Ground and geostationary orbital qualification of a sunlight-stimulated substrate based on shape memory polymer composite
Publishing Time:2019-04-18

Fengfeng Li, Liwu Liu, Xin Lan, Chengtong Pan, Yanju Liu, Jinsong Leng, Qiong Xie

Smart Materials and Structures, 2019.

DOI: https://doi.org/10.1088/1361-665X/ab18b7

A sunlight-stimulated substrate, named Mission SMS-I, was carried out the orbital deployment experiment and anti-irradiation verification on an experimental geostationary satellite. It is the prototype of a solar array substrate which integrates the conventional substrate, support structure, and deployment function by using the carbon fabric reinforced shape memory polymer composite (SMPC). The substrate could deploy from the “Ω” packaged configuration to the “-” deployed configuration once its temperature is at or above the glass transition temperature.

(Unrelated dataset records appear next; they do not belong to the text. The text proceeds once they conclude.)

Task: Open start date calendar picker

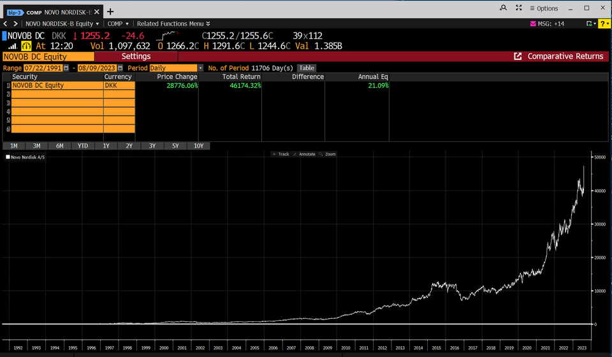Action: [x=66, y=68]
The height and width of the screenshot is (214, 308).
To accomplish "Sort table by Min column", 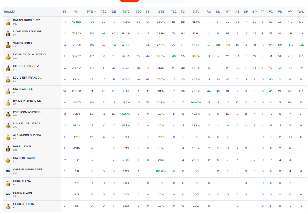I will point(77,12).
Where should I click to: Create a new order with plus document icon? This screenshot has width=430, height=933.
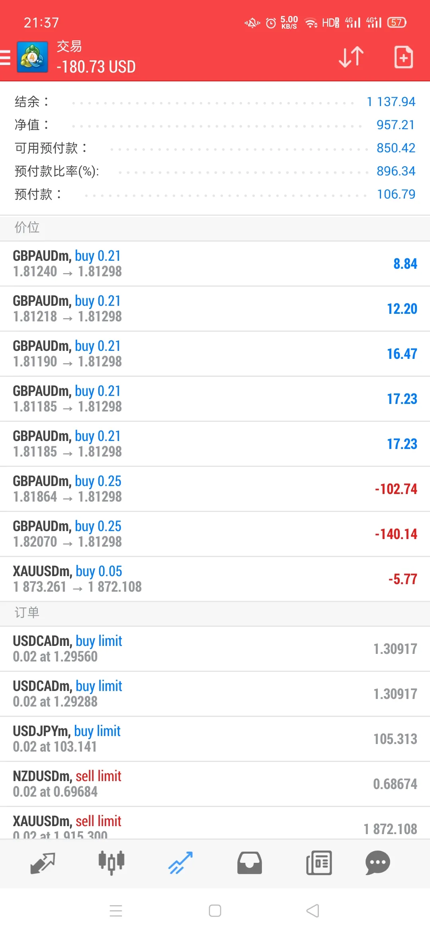tap(403, 57)
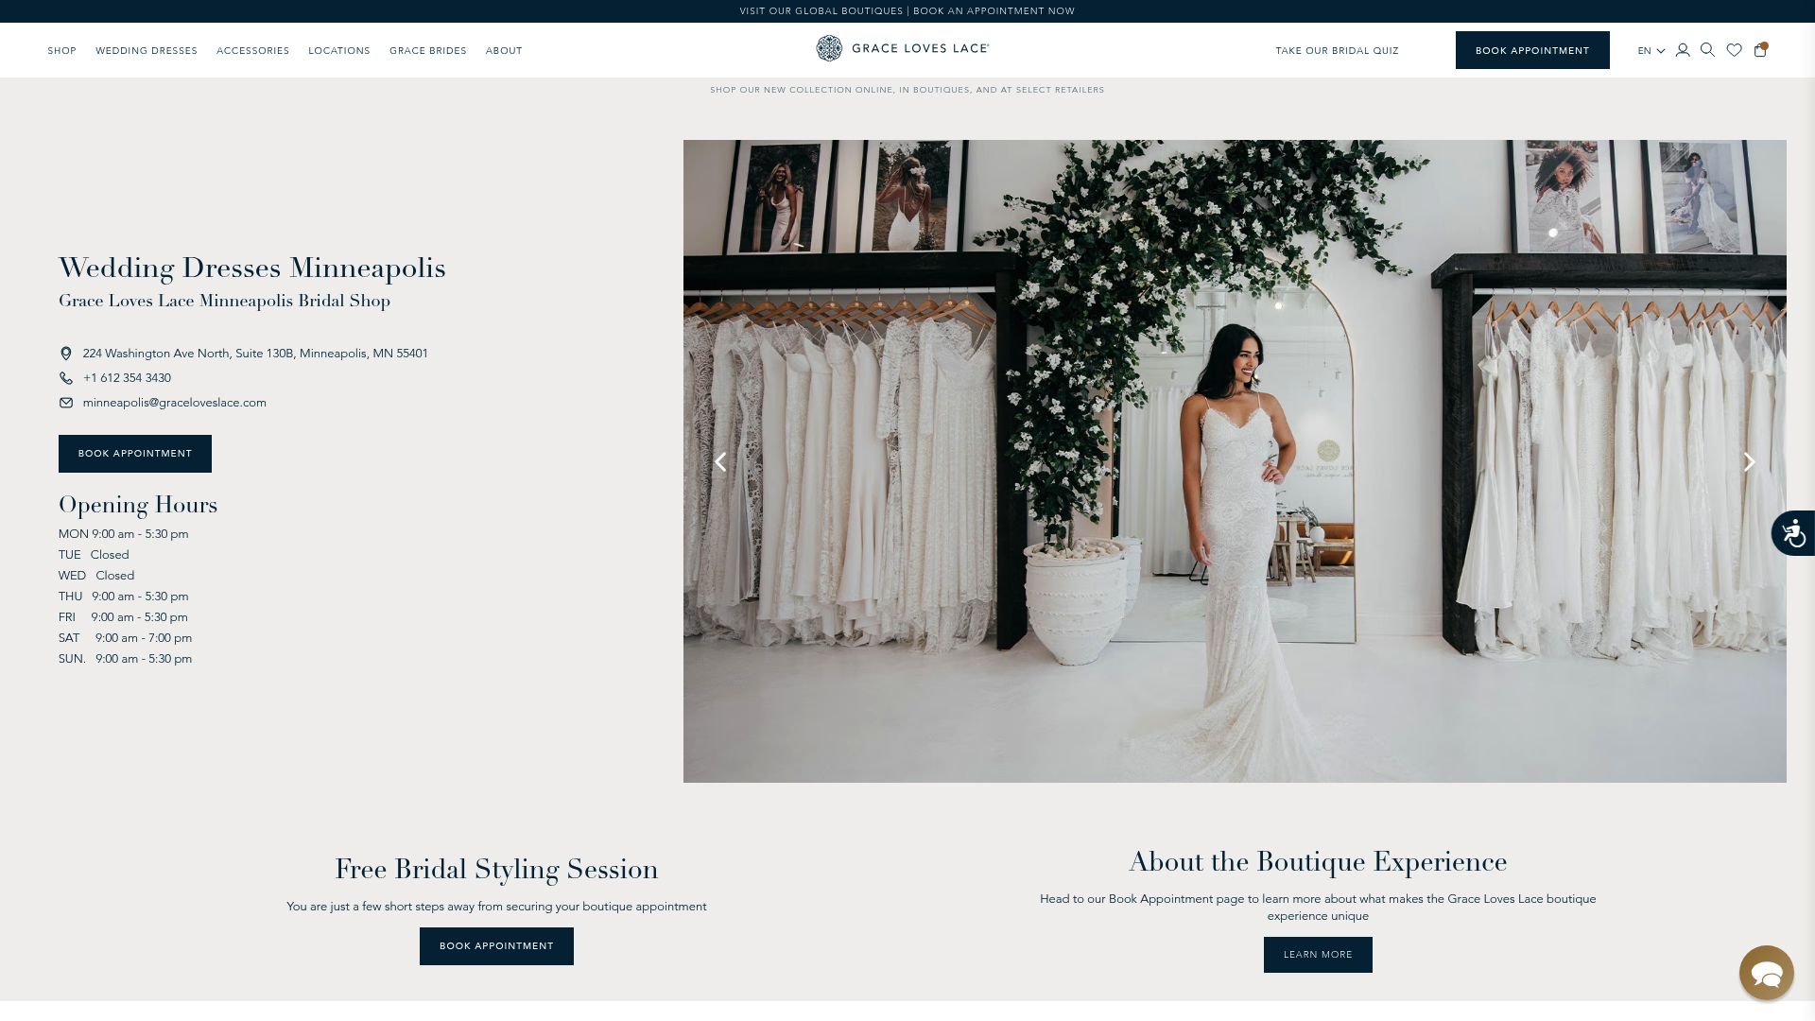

This paper presents details of the Mission SMS-I in a sequence of material preparation, structure design, manufacture, ground experiments, and orbital experiment. Results show that the Mission SMS-I can withstand the required mechanical and thermal conditions, successfully deploy in orbit and have a good long-term anti-irradiation capability. SMPC is a suitable choice for the substrate of solar arrays or any other deployable structures which need the actuation in material-level or directly exposed to the space environment.